There are different philosophies about this:
(1) Don’t count floating-point operations. It is a meaningless exercise, report application performance instead, in a manner relevant to the use case.
(2) Count basic arithmetic operations: a division or square root is one operation, just like multiplication and addition are one operation. Used, for example, by the Sandia Benchmark, according to this 1987 NASA memo (https://ntrs.nasa.gov/archive/nasa/casi.ntrs.nasa.gov/19870008008.pdf).

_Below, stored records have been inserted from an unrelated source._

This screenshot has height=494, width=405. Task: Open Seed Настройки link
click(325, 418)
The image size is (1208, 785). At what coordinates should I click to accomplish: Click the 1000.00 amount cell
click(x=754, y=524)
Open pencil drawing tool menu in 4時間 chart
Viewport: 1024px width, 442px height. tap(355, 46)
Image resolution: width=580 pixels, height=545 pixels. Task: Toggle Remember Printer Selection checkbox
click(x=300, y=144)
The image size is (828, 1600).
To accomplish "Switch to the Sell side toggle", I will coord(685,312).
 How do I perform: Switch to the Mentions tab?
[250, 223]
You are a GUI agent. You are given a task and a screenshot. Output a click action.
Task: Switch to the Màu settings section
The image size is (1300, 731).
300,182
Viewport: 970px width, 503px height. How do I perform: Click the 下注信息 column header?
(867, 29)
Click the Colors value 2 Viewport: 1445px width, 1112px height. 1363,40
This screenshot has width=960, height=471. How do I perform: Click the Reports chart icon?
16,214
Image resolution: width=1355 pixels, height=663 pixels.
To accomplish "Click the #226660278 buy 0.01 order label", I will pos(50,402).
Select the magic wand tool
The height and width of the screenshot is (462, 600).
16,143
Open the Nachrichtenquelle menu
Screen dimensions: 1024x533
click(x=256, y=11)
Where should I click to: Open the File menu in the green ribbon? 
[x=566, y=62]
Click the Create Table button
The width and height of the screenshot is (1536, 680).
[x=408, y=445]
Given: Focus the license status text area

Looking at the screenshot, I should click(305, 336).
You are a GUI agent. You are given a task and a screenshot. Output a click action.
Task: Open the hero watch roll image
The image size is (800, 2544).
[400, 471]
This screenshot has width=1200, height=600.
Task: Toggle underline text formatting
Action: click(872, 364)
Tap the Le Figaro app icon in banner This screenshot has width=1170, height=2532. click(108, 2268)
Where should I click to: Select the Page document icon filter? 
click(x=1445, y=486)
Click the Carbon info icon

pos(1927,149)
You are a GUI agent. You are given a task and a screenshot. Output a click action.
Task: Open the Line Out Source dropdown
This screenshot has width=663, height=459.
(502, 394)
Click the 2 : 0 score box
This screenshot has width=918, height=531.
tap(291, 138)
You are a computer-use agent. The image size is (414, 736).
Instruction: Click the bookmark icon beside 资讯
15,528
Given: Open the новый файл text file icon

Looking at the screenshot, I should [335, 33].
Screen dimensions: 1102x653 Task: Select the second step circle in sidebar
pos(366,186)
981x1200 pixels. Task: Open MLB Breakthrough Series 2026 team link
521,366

(3) Use magic weights attached to each operation. E.g. Add, subtract, comparison, multiply: 1 flop; division or square root 4 flop; sine or exponential 8 flop. Used in this paper, for example: http://ieeexplore.ieee.org/document/1593441/. Best I know these magic weights have been used since the 1970s, but I have never seen a justification for the numbers picked. The NASA memo already mentioned states that these weights are used by the LLL (Lawrence Livermore Loops) benchmark.
(4) Disassemble the binary code to actually count floating-point instructions, or use hardware profiling counters to do so. The question remains what qualifies as an operation, e.g. is a conversion instruction counted, is an FMA one or two floating-point operations?
I am firmly in camp (1). On one platform, division may be a single hardware instruction, on another platform if may map to lengthy emulation code including many individual floating-point instructions. With special function units in GPUs, this may extend beyond algebraic functions to transcendental ones. How should one account for that?
Note that benchmarks like HPC Linpack simply assume a certain number of floating-point operations for a given-size matrix (Linpack: 2/3 * n3 + 2 * n2), so the FLOPS reported are actually simply based on the inverse of the run time.